Consigne de tâche: Reproduisez mot pour mot le passage du texte sur la santé reproductive en Mauritanie qui commence par "Cette vieille femme" et se poursuit jusqu'à "apporter certaines modifications.".

Texte étudié:
+-------+

Cette vieille femme milite, depuis plusieurs années, au sein d’un réseau d’ONGs locales pour convaincre à la fois le gouvernement et le parlement mauritaniens de l’importance et de la nécessité d’avoir une législation protégeant et garantissant le droit des citoyens à une santé reproductive saine et protectrice.
La mobilisation associative connait, depuis l’année 2000, des hauts et des bas. En 2007, un projet de loi d’initiative parlementaire a vu le jour grâce à des actions de plaidoyer menées par la société civile auprès des représentants du peuple. Mais, ce projet de loi n’a pas abouti puisque le Conseil des ministres l’avait renvoyé aux ministères concernés pour donner leurs avis et apporter certaines modifications.

+-------+

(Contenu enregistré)
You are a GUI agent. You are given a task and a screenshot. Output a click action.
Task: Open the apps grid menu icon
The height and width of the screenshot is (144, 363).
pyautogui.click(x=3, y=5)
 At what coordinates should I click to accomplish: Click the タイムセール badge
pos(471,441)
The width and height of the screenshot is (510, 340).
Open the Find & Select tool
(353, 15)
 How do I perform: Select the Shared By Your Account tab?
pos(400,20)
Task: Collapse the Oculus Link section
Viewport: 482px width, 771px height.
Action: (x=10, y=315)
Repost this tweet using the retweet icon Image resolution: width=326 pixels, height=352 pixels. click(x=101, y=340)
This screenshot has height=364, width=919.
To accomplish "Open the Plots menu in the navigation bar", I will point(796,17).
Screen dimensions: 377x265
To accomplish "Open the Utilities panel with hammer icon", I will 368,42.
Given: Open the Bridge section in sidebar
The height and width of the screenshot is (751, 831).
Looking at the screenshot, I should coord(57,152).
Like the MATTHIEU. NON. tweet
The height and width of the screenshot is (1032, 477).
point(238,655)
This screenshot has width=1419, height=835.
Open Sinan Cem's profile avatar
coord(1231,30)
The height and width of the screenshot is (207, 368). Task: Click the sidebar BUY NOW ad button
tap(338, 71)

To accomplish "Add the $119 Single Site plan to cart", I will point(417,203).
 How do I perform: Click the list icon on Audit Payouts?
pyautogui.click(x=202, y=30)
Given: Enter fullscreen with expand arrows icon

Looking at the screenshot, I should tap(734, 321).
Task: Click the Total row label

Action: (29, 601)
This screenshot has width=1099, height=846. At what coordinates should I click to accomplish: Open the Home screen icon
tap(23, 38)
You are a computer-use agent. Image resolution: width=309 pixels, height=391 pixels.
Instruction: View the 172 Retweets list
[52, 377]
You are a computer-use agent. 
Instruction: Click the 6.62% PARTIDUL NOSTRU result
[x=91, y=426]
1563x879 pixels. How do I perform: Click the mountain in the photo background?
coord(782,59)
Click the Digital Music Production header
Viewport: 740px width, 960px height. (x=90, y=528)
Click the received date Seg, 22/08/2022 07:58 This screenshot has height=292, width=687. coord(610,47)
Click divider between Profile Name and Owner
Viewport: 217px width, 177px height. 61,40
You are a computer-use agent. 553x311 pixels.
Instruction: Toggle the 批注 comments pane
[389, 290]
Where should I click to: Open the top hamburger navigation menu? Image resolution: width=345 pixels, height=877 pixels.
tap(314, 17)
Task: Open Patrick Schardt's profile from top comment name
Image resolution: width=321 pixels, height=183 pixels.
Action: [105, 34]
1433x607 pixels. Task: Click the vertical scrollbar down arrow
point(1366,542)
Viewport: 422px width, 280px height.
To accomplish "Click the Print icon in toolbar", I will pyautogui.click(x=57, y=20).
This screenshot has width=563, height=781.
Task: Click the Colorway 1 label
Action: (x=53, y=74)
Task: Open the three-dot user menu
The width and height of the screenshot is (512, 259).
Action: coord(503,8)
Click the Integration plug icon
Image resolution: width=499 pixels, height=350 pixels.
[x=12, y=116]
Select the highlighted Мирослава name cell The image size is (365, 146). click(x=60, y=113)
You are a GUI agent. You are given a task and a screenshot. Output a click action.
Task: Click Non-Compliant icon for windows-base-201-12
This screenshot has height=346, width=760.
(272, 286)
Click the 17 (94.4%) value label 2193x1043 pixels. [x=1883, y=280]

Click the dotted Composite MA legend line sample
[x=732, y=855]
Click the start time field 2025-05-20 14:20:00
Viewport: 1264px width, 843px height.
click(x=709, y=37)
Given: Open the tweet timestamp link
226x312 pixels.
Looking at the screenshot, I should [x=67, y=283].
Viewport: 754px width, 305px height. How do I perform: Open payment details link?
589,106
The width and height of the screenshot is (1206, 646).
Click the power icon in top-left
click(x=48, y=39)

+-------+

Résultat de tâche:
Cette vieille femme milite, depuis plusieurs années, au sein d’un réseau d’ONGs locales pour convaincre à la fois le gouvernement et le parlement mauritaniens de l’importance et de la nécessité d’avoir une législation protégeant et garantissant le droit des citoyens à une santé reproductive saine et protectrice.
La mobilisation associative connait, depuis l’année 2000, des hauts et des bas. En 2007, un projet de loi d’initiative parlementaire a vu le jour grâce à des actions de plaidoyer menées par la société civile auprès des représentants du peuple. Mais, ce projet de loi n’a pas abouti puisque le Conseil des ministres l’avait renvoyé aux ministères concernés pour donner leurs avis et apporter certaines modifications.